» WHAT TO PRODUCE:
Return every line in the data below that includes the word "document".

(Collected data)
[BEGIN]
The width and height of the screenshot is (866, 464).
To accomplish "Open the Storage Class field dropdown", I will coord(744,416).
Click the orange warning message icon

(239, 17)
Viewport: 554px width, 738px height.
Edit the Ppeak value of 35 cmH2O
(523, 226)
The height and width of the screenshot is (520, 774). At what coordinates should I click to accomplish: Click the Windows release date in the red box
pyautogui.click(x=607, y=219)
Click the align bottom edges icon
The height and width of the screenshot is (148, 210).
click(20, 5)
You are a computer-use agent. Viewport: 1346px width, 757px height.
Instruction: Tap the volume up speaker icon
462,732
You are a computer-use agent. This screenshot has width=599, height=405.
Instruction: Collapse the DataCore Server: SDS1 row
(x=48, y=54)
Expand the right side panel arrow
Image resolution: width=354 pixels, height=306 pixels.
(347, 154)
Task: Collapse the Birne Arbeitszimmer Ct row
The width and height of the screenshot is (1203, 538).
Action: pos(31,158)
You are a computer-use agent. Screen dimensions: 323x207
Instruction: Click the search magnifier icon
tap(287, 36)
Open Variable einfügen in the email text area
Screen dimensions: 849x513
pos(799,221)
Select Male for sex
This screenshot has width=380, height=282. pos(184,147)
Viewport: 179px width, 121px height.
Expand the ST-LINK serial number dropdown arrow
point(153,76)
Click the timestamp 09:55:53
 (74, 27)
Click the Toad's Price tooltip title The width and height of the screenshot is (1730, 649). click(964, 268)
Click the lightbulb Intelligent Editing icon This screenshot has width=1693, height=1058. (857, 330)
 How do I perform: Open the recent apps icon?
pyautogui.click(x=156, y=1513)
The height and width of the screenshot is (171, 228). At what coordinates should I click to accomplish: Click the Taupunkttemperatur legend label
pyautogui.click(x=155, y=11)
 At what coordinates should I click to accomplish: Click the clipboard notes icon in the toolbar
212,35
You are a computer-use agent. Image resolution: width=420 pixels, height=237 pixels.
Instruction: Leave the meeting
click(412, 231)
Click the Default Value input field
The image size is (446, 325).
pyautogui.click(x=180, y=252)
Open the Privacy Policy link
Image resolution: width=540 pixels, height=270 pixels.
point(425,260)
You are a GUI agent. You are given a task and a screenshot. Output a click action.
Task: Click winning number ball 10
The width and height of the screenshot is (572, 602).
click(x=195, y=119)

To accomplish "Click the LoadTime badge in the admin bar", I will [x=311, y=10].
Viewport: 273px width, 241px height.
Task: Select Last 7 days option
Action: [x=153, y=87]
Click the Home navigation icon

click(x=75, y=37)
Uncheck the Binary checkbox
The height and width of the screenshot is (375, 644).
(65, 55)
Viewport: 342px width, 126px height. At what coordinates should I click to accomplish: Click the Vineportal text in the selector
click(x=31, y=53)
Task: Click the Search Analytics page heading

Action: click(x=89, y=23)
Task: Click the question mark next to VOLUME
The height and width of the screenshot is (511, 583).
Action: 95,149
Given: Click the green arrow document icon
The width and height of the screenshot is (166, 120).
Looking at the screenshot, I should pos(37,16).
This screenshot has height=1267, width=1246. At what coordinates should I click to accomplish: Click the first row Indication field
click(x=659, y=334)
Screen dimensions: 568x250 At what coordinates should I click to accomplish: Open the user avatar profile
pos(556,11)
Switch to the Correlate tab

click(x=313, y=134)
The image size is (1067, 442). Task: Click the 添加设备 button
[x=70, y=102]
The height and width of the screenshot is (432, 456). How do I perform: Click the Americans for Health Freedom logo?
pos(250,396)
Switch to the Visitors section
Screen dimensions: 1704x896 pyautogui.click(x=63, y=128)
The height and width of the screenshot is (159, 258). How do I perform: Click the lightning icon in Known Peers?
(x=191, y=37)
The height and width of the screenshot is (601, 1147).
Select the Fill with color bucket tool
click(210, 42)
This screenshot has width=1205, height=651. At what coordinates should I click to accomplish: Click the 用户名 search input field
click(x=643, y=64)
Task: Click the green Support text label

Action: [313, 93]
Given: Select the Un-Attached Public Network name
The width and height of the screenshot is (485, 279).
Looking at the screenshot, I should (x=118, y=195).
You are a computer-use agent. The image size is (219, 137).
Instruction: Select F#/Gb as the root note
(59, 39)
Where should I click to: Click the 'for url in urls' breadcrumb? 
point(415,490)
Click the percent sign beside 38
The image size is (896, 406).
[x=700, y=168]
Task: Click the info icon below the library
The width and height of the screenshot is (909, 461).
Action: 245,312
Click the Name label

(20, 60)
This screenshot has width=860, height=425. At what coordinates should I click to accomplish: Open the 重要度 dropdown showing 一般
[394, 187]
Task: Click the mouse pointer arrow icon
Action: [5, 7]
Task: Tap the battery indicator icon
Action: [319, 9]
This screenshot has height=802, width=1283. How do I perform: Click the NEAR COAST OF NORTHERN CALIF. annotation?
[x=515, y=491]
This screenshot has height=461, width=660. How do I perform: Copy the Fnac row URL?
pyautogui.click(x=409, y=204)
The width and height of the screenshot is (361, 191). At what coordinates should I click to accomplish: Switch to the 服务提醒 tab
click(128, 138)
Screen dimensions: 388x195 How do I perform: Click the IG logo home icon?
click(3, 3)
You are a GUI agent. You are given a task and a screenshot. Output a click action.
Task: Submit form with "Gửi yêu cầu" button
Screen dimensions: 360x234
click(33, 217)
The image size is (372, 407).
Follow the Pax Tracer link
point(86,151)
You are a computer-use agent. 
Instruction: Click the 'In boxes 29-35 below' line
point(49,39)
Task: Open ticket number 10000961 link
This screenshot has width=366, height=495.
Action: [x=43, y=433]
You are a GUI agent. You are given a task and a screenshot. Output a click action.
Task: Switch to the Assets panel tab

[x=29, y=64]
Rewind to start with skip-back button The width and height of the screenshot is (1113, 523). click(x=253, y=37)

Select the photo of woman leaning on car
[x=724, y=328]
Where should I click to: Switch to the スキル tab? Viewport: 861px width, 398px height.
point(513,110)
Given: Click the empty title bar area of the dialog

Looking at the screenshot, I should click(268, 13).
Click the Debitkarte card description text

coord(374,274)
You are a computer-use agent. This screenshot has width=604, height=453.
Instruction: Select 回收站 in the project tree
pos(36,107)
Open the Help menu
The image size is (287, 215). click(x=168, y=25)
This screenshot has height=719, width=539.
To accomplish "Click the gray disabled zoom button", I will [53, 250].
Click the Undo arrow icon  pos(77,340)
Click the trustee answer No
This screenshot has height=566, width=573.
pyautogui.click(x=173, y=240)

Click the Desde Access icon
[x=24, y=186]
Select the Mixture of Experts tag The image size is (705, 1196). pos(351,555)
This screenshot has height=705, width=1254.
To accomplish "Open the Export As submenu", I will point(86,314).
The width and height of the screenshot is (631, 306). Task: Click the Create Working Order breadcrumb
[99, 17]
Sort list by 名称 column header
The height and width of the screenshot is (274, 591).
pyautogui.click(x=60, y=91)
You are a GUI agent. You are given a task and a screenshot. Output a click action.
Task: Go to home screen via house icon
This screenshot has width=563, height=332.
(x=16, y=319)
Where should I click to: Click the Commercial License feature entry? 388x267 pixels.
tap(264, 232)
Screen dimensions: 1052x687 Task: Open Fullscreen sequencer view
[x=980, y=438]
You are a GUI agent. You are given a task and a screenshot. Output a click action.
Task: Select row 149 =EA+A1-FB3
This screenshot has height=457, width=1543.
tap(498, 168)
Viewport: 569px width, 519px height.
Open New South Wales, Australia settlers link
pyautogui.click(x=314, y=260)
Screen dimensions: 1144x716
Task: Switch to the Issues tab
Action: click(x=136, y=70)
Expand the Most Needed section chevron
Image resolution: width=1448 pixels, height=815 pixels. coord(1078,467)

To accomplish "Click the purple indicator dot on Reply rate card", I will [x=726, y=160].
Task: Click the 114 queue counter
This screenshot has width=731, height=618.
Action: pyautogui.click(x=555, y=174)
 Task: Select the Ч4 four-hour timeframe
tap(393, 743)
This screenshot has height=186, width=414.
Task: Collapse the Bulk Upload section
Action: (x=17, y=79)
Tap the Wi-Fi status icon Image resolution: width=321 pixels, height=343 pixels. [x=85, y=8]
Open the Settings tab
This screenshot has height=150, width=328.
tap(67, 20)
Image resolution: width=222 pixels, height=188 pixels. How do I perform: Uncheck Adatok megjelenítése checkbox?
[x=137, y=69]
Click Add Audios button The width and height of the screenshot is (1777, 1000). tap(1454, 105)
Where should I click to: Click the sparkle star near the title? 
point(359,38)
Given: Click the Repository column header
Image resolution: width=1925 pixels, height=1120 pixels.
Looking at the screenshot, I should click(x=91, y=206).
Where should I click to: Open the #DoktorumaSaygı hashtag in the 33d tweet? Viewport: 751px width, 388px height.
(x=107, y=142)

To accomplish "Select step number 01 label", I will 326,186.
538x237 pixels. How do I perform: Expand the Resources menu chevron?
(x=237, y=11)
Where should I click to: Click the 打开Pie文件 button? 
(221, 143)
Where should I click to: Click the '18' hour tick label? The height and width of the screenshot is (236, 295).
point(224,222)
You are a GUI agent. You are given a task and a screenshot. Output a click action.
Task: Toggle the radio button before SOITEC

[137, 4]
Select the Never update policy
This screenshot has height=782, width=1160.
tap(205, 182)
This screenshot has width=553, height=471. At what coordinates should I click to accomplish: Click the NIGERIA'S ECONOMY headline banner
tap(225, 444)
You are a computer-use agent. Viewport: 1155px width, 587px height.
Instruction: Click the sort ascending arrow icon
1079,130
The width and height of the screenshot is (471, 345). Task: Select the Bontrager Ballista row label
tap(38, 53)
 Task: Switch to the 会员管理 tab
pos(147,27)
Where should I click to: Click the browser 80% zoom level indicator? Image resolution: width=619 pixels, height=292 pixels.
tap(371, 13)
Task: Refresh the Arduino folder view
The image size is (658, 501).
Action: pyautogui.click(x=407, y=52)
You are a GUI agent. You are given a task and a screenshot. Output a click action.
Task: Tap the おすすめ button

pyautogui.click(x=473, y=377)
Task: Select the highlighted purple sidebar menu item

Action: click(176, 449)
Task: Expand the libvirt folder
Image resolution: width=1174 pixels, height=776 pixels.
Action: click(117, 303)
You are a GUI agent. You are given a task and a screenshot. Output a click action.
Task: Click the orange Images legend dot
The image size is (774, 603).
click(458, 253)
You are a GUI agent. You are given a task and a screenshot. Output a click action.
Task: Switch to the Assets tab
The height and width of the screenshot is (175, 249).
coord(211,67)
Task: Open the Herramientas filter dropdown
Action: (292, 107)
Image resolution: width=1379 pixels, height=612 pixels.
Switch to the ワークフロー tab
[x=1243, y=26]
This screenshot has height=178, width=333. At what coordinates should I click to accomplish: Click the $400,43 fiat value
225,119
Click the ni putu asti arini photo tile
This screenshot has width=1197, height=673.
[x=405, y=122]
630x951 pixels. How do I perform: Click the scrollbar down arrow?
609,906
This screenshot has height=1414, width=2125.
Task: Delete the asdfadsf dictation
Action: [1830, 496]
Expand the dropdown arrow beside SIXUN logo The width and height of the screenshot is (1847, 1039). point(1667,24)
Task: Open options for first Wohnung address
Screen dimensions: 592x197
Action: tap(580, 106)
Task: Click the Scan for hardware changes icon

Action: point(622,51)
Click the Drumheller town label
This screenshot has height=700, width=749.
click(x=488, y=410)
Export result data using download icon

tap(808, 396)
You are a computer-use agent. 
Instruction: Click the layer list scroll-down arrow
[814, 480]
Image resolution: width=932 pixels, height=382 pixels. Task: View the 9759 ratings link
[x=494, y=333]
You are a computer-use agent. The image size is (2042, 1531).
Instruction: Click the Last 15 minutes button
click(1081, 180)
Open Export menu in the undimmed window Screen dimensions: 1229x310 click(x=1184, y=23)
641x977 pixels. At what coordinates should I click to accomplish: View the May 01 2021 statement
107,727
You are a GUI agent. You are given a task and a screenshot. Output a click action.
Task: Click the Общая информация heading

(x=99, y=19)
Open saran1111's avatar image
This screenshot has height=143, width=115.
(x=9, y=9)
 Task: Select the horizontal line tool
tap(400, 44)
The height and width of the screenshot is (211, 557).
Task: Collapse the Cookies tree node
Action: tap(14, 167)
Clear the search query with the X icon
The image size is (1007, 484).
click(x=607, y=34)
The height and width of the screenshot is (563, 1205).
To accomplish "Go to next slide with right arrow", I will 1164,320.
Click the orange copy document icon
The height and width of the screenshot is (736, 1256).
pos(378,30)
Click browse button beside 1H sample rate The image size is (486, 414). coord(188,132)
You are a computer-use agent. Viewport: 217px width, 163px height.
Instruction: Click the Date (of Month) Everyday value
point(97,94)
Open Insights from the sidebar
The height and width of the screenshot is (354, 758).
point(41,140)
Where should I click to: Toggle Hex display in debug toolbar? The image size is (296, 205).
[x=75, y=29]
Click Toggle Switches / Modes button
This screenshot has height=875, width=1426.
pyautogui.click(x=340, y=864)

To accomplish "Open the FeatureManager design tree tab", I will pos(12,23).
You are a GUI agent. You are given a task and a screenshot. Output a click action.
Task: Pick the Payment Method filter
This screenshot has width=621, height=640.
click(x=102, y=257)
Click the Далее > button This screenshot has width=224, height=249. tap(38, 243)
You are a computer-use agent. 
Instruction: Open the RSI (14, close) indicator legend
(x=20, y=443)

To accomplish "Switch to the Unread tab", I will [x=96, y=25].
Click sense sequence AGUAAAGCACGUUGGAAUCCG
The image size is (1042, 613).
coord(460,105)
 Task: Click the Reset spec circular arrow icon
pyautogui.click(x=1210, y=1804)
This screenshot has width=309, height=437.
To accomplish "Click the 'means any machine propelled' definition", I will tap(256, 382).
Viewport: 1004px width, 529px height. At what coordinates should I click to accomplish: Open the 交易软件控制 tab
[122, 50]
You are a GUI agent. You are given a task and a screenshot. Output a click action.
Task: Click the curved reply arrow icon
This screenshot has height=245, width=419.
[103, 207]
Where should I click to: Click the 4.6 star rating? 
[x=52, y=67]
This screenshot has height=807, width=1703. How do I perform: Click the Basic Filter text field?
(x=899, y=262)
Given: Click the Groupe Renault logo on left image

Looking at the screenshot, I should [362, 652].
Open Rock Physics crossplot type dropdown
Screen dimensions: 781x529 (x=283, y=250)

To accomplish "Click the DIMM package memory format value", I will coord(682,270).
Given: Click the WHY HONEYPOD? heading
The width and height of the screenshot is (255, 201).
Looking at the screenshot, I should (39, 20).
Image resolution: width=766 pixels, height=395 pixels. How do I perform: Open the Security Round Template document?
[END]
» EXERCISE ANSWER:
Given: Click the green arrow document icon
Click the orange copy document icon
Image resolution: width=766 pixels, height=395 pixels. How do I perform: Open the Security Round Template document?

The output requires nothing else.